• [EXERCISE INSTRUCTIONS] The required answer is each line in the entries below where "computer" occurs.

PROVIDED DATA: Begin

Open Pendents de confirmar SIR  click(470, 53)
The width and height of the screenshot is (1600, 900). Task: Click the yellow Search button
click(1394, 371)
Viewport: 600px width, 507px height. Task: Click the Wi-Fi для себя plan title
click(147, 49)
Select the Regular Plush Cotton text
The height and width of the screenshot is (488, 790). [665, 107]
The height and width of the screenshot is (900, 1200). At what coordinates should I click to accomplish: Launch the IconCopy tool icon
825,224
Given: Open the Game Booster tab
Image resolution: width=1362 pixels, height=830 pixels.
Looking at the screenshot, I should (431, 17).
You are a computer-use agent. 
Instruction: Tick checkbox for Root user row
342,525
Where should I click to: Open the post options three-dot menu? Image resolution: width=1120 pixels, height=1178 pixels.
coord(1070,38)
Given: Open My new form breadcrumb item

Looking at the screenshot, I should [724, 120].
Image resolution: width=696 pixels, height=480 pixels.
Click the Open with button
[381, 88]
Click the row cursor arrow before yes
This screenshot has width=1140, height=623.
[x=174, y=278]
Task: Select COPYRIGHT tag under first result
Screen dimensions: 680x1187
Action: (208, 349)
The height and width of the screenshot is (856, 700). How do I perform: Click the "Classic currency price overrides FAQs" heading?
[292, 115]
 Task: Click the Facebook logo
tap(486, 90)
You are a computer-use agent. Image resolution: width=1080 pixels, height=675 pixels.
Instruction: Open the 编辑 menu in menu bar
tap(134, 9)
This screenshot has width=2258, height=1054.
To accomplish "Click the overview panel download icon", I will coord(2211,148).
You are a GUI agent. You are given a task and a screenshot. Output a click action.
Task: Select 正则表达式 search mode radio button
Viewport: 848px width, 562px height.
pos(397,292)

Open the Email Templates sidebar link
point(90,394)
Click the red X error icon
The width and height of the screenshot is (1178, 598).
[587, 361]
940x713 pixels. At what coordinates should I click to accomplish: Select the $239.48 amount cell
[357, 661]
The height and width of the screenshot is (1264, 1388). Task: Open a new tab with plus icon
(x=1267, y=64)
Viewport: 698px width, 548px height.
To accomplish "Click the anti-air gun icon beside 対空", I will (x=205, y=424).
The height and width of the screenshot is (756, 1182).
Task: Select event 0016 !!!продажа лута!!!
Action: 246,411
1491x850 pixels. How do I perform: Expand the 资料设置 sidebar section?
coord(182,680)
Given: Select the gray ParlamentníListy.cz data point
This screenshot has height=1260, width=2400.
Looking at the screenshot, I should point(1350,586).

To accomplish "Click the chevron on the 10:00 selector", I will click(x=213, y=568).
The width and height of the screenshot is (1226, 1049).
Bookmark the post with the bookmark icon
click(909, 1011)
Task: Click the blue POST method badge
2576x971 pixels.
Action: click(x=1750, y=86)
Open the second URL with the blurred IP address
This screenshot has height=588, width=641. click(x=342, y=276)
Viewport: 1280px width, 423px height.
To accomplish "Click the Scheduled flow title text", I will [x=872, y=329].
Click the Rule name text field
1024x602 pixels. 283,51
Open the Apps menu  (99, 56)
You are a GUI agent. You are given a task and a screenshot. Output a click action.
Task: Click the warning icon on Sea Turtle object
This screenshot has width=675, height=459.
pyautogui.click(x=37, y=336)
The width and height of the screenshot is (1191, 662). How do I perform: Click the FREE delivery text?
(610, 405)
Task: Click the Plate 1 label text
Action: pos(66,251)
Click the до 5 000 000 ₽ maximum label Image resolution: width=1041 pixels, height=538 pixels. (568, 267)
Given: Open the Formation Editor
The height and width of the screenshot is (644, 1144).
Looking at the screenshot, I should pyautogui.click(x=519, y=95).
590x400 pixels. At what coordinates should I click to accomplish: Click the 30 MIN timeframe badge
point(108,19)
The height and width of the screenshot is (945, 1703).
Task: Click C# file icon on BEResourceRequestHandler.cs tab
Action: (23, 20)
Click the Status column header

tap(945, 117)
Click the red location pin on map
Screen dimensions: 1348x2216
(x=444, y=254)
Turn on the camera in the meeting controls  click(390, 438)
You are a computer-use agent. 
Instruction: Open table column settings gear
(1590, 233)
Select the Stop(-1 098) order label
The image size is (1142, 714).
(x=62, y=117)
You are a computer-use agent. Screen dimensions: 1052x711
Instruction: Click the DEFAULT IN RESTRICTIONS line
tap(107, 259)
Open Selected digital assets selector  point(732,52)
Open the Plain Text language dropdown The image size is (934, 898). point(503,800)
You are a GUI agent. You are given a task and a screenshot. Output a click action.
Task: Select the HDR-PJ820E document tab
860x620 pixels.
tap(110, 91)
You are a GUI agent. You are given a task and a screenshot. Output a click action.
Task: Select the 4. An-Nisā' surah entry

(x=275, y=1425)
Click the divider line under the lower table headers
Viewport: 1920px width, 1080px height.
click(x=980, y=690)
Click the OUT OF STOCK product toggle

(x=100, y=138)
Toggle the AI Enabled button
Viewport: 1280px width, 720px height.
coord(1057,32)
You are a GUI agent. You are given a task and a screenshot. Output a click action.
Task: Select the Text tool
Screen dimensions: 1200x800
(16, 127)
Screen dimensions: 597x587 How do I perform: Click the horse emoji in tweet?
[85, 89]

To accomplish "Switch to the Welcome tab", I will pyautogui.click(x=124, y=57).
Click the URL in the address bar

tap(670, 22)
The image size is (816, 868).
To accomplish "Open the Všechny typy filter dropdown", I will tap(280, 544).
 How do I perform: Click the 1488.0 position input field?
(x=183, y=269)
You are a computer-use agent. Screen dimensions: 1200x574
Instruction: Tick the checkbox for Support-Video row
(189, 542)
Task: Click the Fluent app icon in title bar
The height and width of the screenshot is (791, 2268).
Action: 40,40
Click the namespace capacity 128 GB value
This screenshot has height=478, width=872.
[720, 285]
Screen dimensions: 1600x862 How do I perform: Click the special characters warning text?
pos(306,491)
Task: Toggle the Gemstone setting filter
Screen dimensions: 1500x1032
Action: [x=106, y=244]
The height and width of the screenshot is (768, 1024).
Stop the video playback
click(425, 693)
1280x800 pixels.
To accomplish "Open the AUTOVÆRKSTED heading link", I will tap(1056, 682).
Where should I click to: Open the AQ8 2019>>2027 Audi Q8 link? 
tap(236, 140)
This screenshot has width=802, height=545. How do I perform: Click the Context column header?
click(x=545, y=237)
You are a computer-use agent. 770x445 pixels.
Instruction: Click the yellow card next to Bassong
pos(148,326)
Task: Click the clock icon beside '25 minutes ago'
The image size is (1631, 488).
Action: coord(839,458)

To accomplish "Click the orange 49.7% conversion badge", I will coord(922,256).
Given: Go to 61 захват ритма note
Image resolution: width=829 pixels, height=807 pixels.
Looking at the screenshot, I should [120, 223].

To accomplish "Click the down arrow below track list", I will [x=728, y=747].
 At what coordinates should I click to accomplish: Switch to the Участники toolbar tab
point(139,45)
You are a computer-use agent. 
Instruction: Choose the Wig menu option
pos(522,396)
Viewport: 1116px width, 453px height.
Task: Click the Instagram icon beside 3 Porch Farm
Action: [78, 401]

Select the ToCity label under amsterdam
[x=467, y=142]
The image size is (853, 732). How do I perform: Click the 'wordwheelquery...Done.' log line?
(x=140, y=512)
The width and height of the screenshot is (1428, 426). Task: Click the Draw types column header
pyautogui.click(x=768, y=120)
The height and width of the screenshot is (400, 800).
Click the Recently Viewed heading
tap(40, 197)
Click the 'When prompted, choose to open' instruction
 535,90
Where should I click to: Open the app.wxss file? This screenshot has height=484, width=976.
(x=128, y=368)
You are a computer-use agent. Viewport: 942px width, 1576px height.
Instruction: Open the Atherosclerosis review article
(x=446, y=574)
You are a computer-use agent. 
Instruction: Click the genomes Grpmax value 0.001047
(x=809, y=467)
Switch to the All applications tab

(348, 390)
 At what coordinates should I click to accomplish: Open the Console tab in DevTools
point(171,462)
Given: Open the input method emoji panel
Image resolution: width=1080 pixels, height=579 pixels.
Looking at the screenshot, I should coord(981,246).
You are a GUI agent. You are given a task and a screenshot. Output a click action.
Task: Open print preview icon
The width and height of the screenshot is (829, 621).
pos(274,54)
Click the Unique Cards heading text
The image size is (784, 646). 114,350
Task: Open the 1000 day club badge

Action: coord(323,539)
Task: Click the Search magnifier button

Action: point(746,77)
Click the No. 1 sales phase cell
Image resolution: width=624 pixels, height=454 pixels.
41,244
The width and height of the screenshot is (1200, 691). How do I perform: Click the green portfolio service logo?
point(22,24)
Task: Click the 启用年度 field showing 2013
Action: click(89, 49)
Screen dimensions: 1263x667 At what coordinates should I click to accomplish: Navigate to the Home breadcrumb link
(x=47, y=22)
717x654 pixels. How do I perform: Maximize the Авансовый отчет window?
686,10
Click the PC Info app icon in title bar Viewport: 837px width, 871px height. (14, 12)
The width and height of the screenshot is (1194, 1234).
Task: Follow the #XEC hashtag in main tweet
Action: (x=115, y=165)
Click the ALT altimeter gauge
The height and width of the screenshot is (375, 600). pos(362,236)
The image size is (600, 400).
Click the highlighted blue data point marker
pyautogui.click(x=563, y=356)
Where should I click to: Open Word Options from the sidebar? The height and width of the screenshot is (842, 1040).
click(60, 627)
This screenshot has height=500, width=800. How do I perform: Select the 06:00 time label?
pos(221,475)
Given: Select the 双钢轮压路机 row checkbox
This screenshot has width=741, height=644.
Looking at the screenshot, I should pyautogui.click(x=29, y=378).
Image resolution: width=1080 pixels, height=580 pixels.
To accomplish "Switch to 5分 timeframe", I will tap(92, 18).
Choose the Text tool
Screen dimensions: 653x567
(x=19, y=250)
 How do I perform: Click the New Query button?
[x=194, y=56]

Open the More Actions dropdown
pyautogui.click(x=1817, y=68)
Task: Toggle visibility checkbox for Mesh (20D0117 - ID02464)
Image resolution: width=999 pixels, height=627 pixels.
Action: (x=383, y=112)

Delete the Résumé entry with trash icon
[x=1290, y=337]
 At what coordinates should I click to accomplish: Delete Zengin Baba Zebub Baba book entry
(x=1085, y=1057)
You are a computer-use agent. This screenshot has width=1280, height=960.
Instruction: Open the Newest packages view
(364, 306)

PROVIDED DATA: End

• [SOLUTION TO THIS PROBLEM]
You are a computer-use agent. 
You are a computer-use agent. Image resolution: width=1080 pixels, height=675 pixels.
You are a computer-use agent. 
You are a computer-use agent. Screen dimensions: 1052x711
You are a computer-use agent. Screen dimensions: 1200x574
You are a computer-use agent. 770x445 pixels.
You are a computer-use agent. 
You are a computer-use agent. Viewport: 942px width, 1576px height.
You are a computer-use agent. 
You are a computer-use agent. This screenshot has width=1280, height=960.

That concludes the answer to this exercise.